* _Page extract_
━━━━

Anger is a Sacred Thing. I'm Learning To Use Mine Better.
A newsletter on great books and the students who are teaching us all.
“Oh, how right Toni had been that she’d seen him as a prize! Now she began to see him as a scared person. Frightened of being left, of not being in control, of not being good enough. And she realized that, yes, while she was often anxious about falling short in her life, she was not a person who was scared. Not to stand on her own. To leave home, to chase ambitions, to endure solitude in pursuit of a different future. One without a net.” (Anita De Monte Laughs Last, p.319)
Xochitl Gonzalez’s brilliant new novel Anita de Monte Laughs Last is a triumph. It is a novel about the world of galleries, residencies, exhibitions, retrospectives, art catalogs and collectors and what is or isn’t concerned significant art. More than that though, it is a story that thrums with rage at the waste of life cut short and the evil of people who actively destroy others because of their own deficiencies, insecurities and selfishness. The characters in this book fight with their blood, sweat and skin for survival and the thriving of self and familial, artistic, and chosen lineages.
The novel is told from the perspective of two female racialized artists. The first artist is named Anita de Monte. She is Cuban, and has had to fight for space in the art world. She is married to Jack Martin, a heavily celebrated white artist. Across decades, his use of bricks and steel and straight lines is praised for being about “nothingness”, about not being “caught up” in identity politics. The insinuation of course is that that makes his art somehow better, purer, neutral.
When we meet Anita and Jack in the first chapter, we see two people who truly do not like each other. This is a relationship that has soured. With a new skin “thick like coconut shells” for protection, Anita makes herself impervious to her husband’s hurts and focuses on her art. She has already won prizes and residencies, but now major galleries are buying her work and she is at the entryway of being more visible and understood. A few pages later, we find out that Anita has died by either falling or been pushed out of a window, and her husband is under arrest for suspected murder. Her death happens in 1985.
The narrative then skips to 1998 where we meet Raquel, a Latina student at Brown University about to start a prestigious internship in the summer before her final year of university. She is at a university where she is one of few racialized students, where there are class differences between her and her classmates and where others tell her she has achieved what she has because of affirmative action. She is an Art History major and despite being smart and hardworking she believes that she is not enough. On her part, she tries not to antagonize others by doing anything unexpected. She decides to make her senior thesis about Jack Martin for example, because he is a person her supervisor cares about, even though he does not move her personally.
Her trajectory shifts when she falls for a graduating art student who is wealthy, already selling pieces, and who is preparing for a show of his own. She does not like his work, but she does not share her opinions. The more she acquiesces, the more her boyfriend tries to shape her, advising her what to wear, how to do her hair, sulking when she gives time to other things, discouraging her from eating full meals so that she does not gain weight. He is keen for her to be part of his world, but he does not pay attention to her friends, her hobbies, her commitments and her family. It is a relationship that strikingly resembles the relationship between Jack Martin and Anita De Monte.
The novel is interspersed with chapters told from the perspective of these two women and some from the perspective of Jack. In Anita’s chapters, her grief at not being able to create, to participate, to struggle, to try again, is palpable, but more than that, you can feel her rage at the well-resourced efforts to bury her existence and her artistic legacy. It is not enough that Anita is gone, everything connected to her must be stamped out. How these artists find each other and connect to one another is the story of this book.

━━━━

* _Provided information_
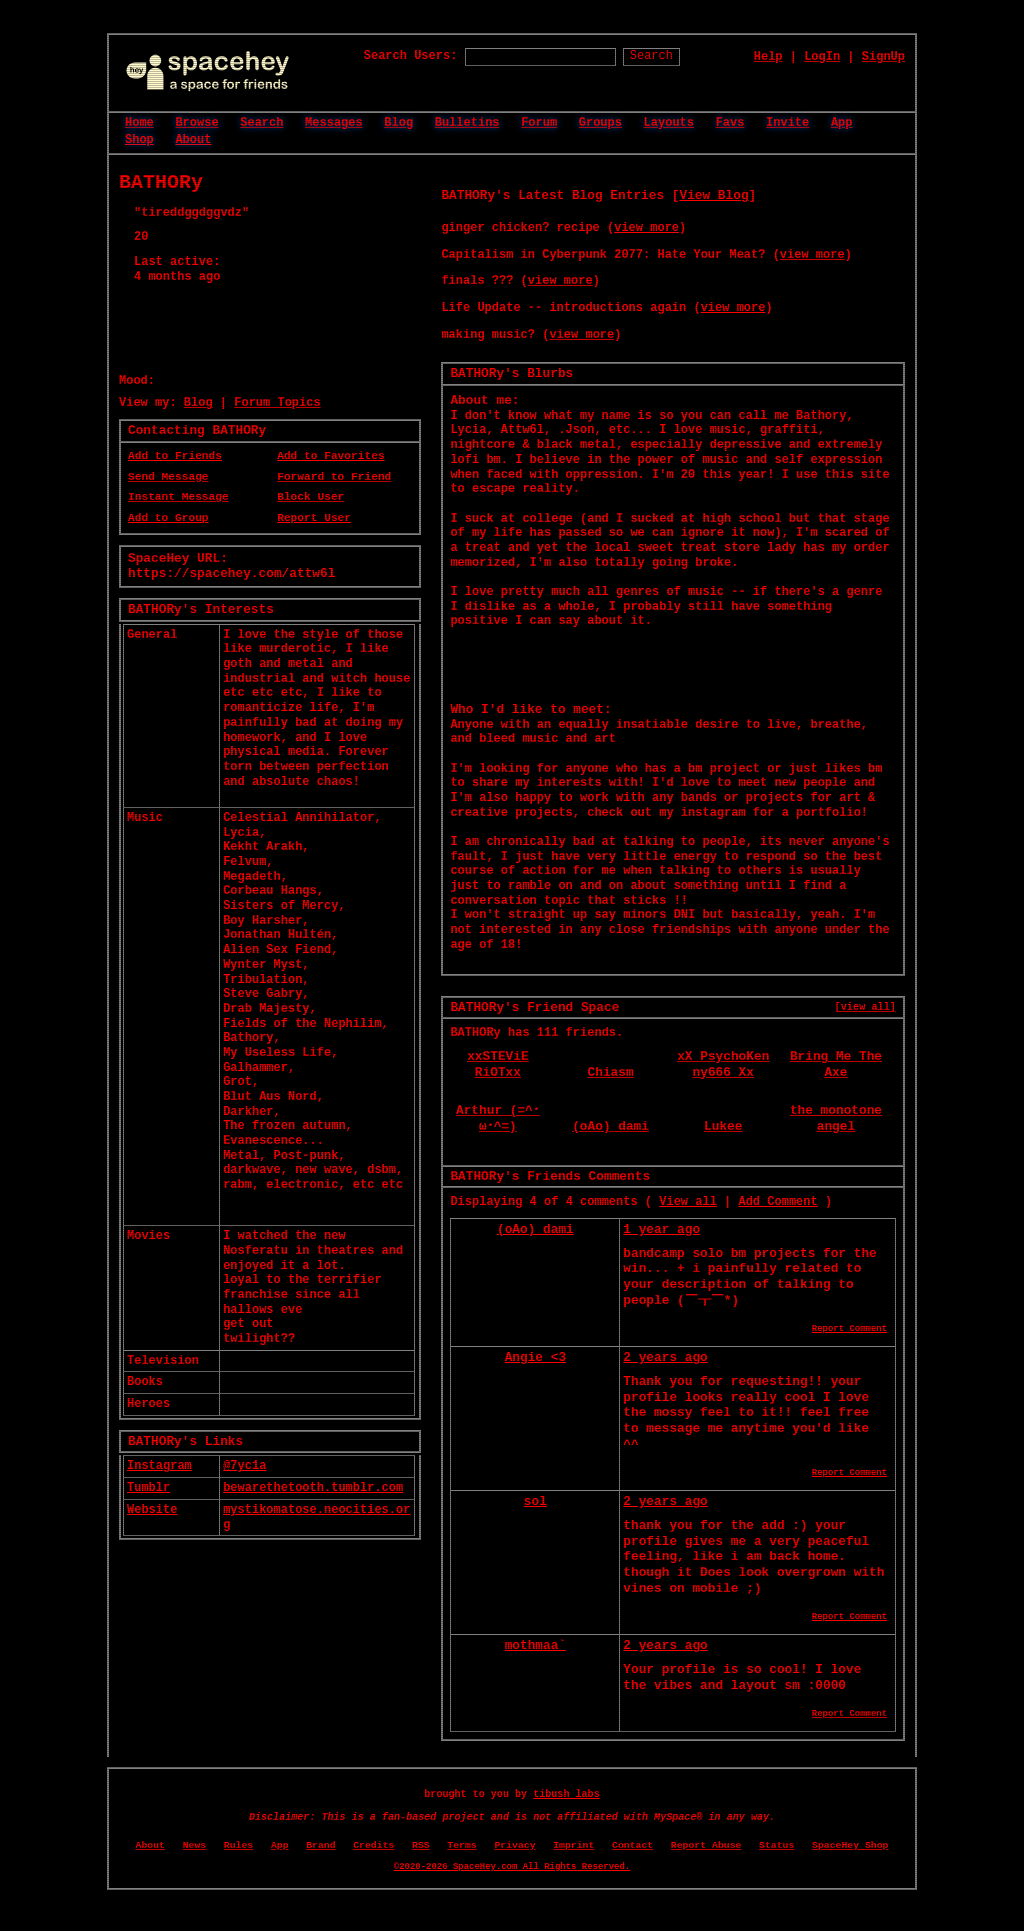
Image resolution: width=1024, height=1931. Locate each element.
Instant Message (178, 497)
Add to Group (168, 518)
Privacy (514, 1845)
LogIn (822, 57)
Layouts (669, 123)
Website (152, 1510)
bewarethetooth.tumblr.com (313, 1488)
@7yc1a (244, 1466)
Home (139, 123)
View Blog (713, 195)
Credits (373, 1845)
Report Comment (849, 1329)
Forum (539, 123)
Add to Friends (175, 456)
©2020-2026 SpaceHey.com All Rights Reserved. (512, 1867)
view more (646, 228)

━━━━

* _What you should do_
From the book review above, pull out the passage from "The novel is told" to "better, purer, neutral.", word for word.

* _Task answer_
The novel is told from the perspective of two female racialized artists. The first artist is named Anita de Monte. She is Cuban, and has had to fight for space in the art world. She is married to Jack Martin, a heavily celebrated white artist. Across decades, his use of bricks and steel and straight lines is praised for being about “nothingness”, about not being “caught up” in identity politics. The insinuation of course is that that makes his art somehow better, purer, neutral.